G3 X First Impressions
The G3 X has indeed had mixed reviews. The most positive has, as discussed here, come from the Luminous Landscape’s Michael Reichmann https://luminous-landscape.com/canon-g3x-review/, who claimed it outperformed the Sony A7II and Tamron 150-600mm and is a truly remarkable camera. Others reviewers have made scathing comments about the lack of an electronic viewfinder and the difficulty of handholding at 600mm, and the rivals that have shorter focal lengths are better value for money.
Some of those reviews are clearly silly, not appreciating the importance of a long zoom for some of us and overstating the “lack”of an evf.

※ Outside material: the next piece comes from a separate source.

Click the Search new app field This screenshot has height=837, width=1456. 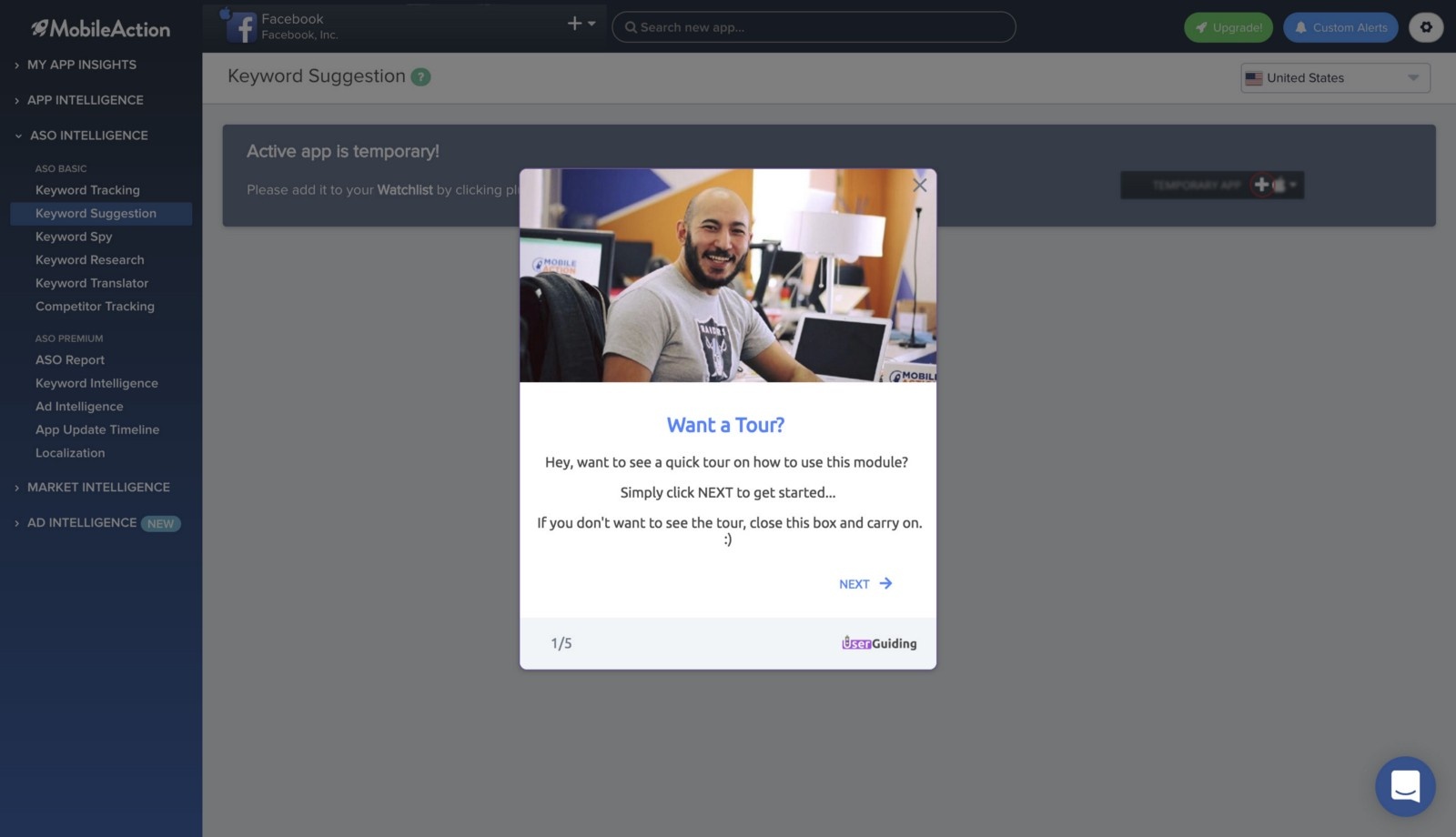pyautogui.click(x=814, y=27)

Other manufacturers have given up evfs, for example Sony on new models and Nikon on their 1” sensor Nikon 1 range, both J and V, where they provide an optional evf for the V3 but not the J series. Canon does have the option of adding an evf, albeit rather expensive.
I need a lightweight travel camera with long zoom to replace my old SX50, which can give good results but has a long shutter lag and lots of light. So, I ordered a G3 X plus electronic viewfinder from Digitalrev on Friday. It arrived yesterday, all taxes prepaid in Hong Kong, at 75% of the UK price – if you can get it here.
The initial impressions are that Michael Reichmann is absolutely right. The camera is very well built and designed, a class piece of kit. The first test shots of my usual street targets show that at iso 400 and 600mm the G3 X out-resolves the Sigma 150-600mm C at f/6.3 on the 5DIII at iso 640, and is comparable to and if not better than the Sigma at f/8. (Processing RAW in DPP – the in-camera jpegs are ok but I don’t like it.)
The focusing is very responsive and reproducible – using just the small centre frame so far. The shutter lag is indeed very short (stated to be 0.044 s). I found it easy to handle at 600mm with the evf. The noise is far better than that from the SX50, but I need DxO to upgrade so the G3 can be processed on DxO Prime, which I need to do with lenses on the 7DII at iso 640 for heavy cropping.
OK, it’s not the 100-400mm II on the 7DII in terms of being able to do birds in flight easily and do pinpoint focusing of a small bird half hidden in foliage, and won’t do high speed continuous with its low frame rate. But, it will be taken on every trip I do when I can’t take my 100-400, and it will be a lightweight for my wife to carry on longer hikes. And in half-decent light for bird portraits it will give comparable quality – but take a pocketful of spare batteries.